Requirement: For each statement, say yes or no as to whether the excerpt on future statistics enrichment below agrees with it, and quote the exact words that decide it. 1. record_count is already a column in ducklake_data_file. 2. The extensions listed require changing the return type of statistics(). 3. When num_rows is unsupported, it falls back to Precision::Exact.

Excerpted text:

-------------------------

Future enrichment (additive, no API change)

The Statistics shell this PR populates supports far more than total_byte_size. The following extensions can land as separate PRs without changing statistics()'s return type or any caller:

num_rows — extend per-backend SELECT in metadata_provider_*.rs to project record_count (already a column in ducklake_data_file), add it to DuckLakeFileData, sum on read. Marked Precision::Exact once available; falls back to Absent if unsupported. Once known, Statistics::calculate_total_byte_size(&schema) can replace the compressed-bytes estimate with an Arrow-side one.
column_statistics[i].{min, max, null_count} — DuckLake's catalog tracks per-column stats per data file; plumbing each unlocks predicate pushdown / partition pruning for free in DataFusion's planner. Precision::Absent columns upgrade to Exact non-disruptively.

-------------------------

Supplied information:
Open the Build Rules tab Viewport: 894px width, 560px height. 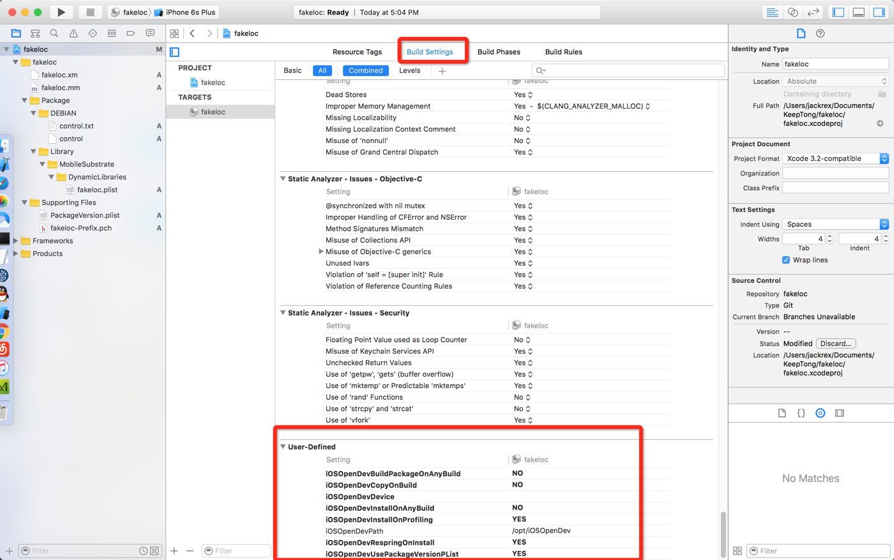pyautogui.click(x=563, y=52)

-------------------------

In response:
1. Yes: "record_count (already a column in ducklake_data_file)"
2. No: "without changing statistics()'s return type or any caller"
3. No: "falls back to Absent if unsupported"